She shifts her eyes to the second store, Julia’s Fine Shoes. She does not know who this Julia is, but tonight she envies her so much she is pinpricked by tears, this bold, independent woman with a business all her own, inevitably beautiful with bouncy hair and a bounce in her step, so confident in her store’s value to the Fells Point neighborhood that instead of turning the lights off at night, she leaves a spotlight upon a single pair of shoes placed upon an ivory column.
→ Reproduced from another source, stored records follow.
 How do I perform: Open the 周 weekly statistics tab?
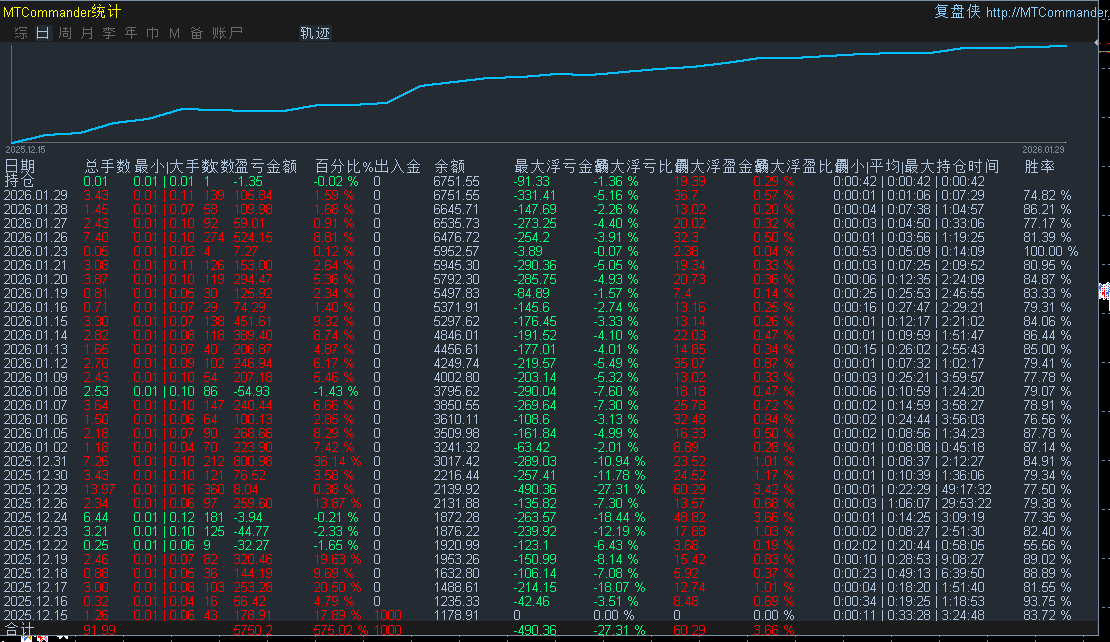pyautogui.click(x=65, y=33)
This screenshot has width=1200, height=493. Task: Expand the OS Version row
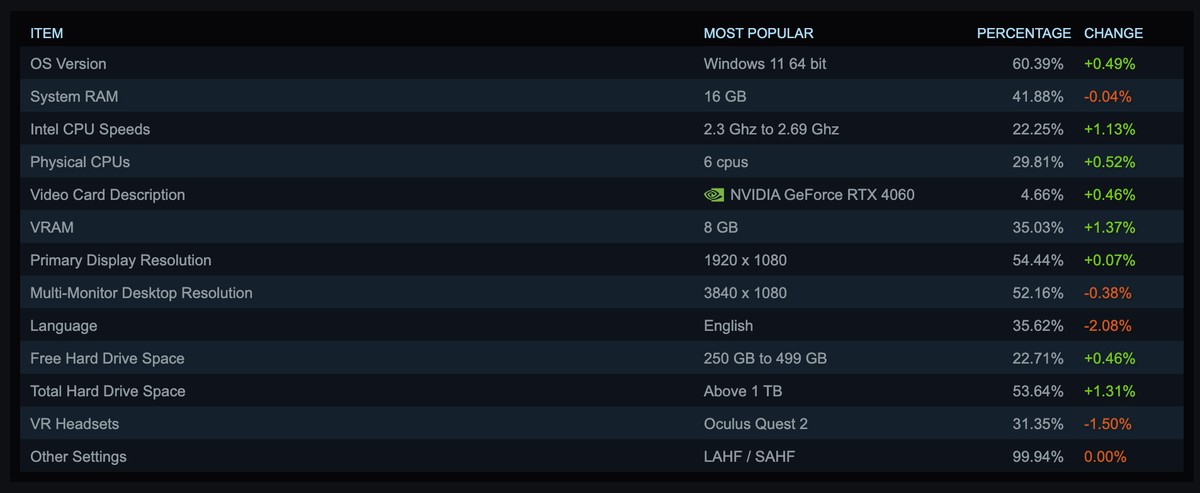(68, 64)
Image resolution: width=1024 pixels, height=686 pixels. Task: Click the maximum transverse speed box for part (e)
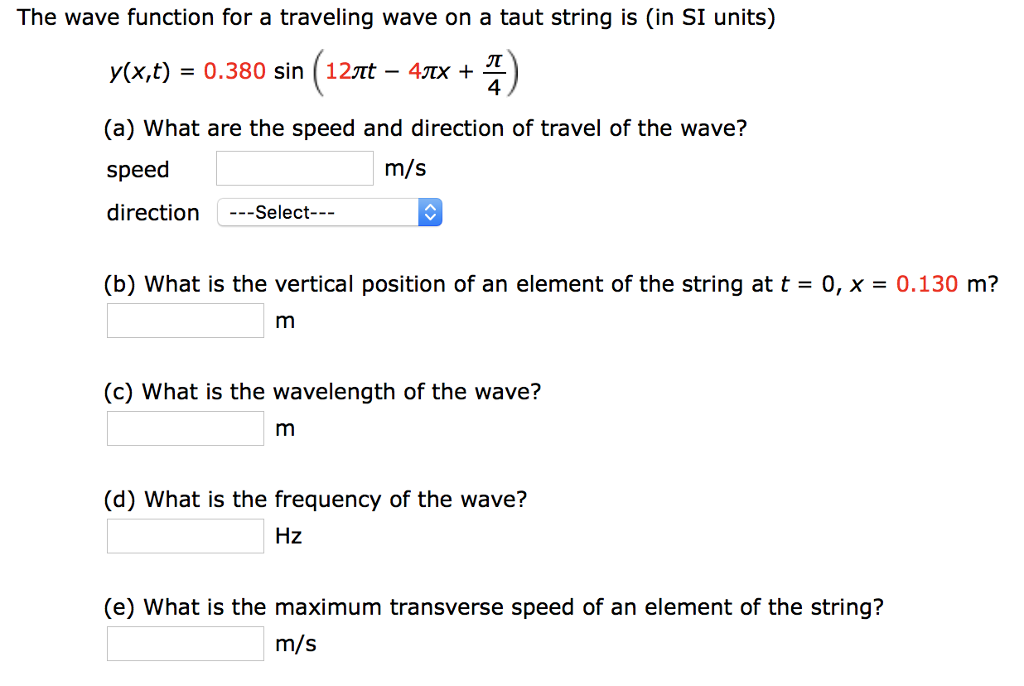(184, 643)
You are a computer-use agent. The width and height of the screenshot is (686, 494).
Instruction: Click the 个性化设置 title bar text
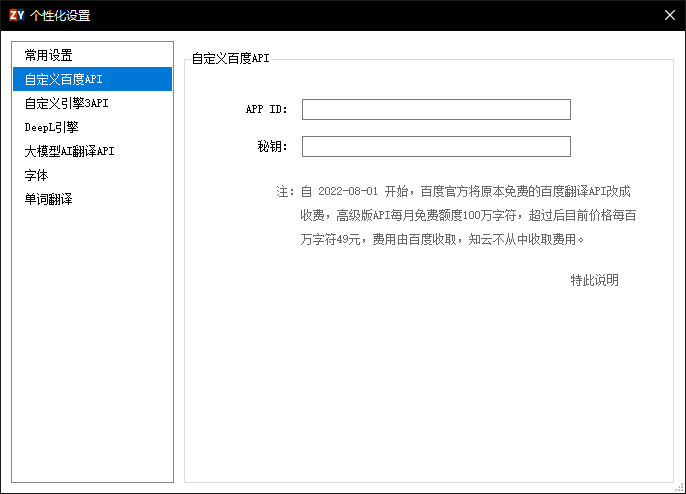point(60,15)
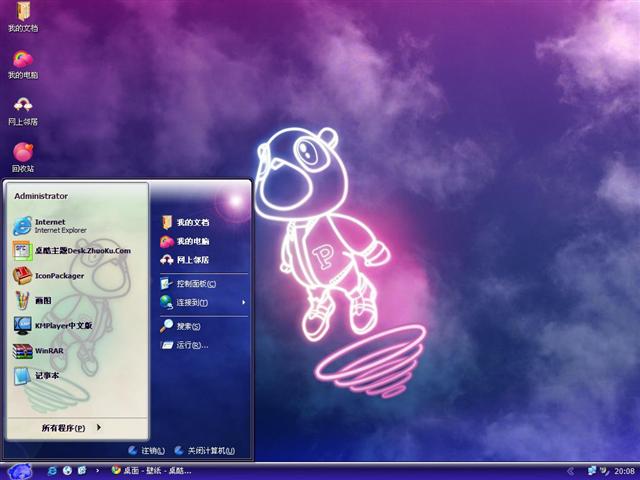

The gambit works. My, how it works. On nights when she isn’t running behind, Elisa crosses the road and rests her forehead against the glass to get a better look. These shoes don’t belong in Baltimore; she’s not sure they belong outside of Parisian runways. They are her size, square-toed, and so low slung they’d slip off the foot if not for the snug, inward-leaning heel. They look like hooves in the best way: of unicorns, of nymphs, of sylphs. Every inch of lamé is encrusted with glittering silver, and the inserts are as shiny as mirrors—she can literally see herself in them. The shoes stir in Elisa feelings she thought that the orphanage had beaten out of her as a youth. That she could go places. That she could be something. That all was within the realm of the possible.
Chemosh answers her call: The bus hisses down the hill. The driver, per usual, is too old, too tired, too spiritless to drive safely. The bus makes its hard right on Eastern, hard right on Broadway, and barrels north past the heartbeat of fire-engine lights and the blood spill of the melting chocolate factory. The leaping, licking destruction is, at least, a kind of life, and Elisa contorts herself to watch it, feeling for a minute that she isn’t rumbling through civilization’s scabwork, but rather darting through some vicious, vital jungle.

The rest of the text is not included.